Reserve Bank expects economic impact of coronavirus to be of 'short duration' in NZ as it leaves OCR unchanged

February 12, 2020
New Zealand Currency - ten dollar note
with enhanced counterfeit resilience over a calculator with mixed New Zealand coins. Budget benefit

The Reserve Bank has announced today that the official cash rate, or OCR, will remain unchanged at one per cent.

The last time the OCR was changed was in August, when it was cut by 0.5 percentage points to one per cent – a record low.

With the low OCR came low interest rates for borrowers but less gain for people with savings in the bank.

The Reserve Bank of New Zealand released a statement about the decision to leave the OCR unchanged.

"Employment is at or slightly above its maximum sustainable level while consumer price inflation is close to the two per cent mid-point of our target range. Low interest rates remain necessary to keep employment and inflation around target.

"Economic growth is expected to accelerate over the second half of 2020 driven by monetary and fiscal stimulus, and the high terms of trade. The outlook for government investment is stronger following the Government’s announcements in December.

"There are also indications household spending growth will increase.

However, soft momentum in economic growth has continued into early 2020. Slower global growth over 2019 acted as a headwind to domestic growth. In addition, competitive pressures and recent subdued business confidence have suppressed business investment."

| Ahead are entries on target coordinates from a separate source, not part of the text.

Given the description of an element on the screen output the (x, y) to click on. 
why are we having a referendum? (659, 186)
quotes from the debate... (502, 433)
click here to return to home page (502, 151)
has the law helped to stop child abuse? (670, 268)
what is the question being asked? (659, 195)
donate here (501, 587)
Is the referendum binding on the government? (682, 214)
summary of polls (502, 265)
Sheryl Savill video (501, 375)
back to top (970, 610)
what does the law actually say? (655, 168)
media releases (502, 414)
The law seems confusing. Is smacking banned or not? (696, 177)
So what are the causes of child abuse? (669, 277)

The Reserve Bank also touched on the novel coronavirus outbreak currently sending jitters around global markets.

"The global economic environment has shown signs of stabilising and trade tensions have receded somewhat. However, the COVID-19 (coronavirus) outbreak is an emerging downside risk.

"We assume the overall economic impact of the coronavirus outbreak in New Zealand will be of a short duration, with most of the impacts in the first half of 2020.

"Nevertheless, some sectors are being significantly affected. There is a risk that the impact will be larger and more persistent. Monetary policy has time to adjust if needed as more information becomes available."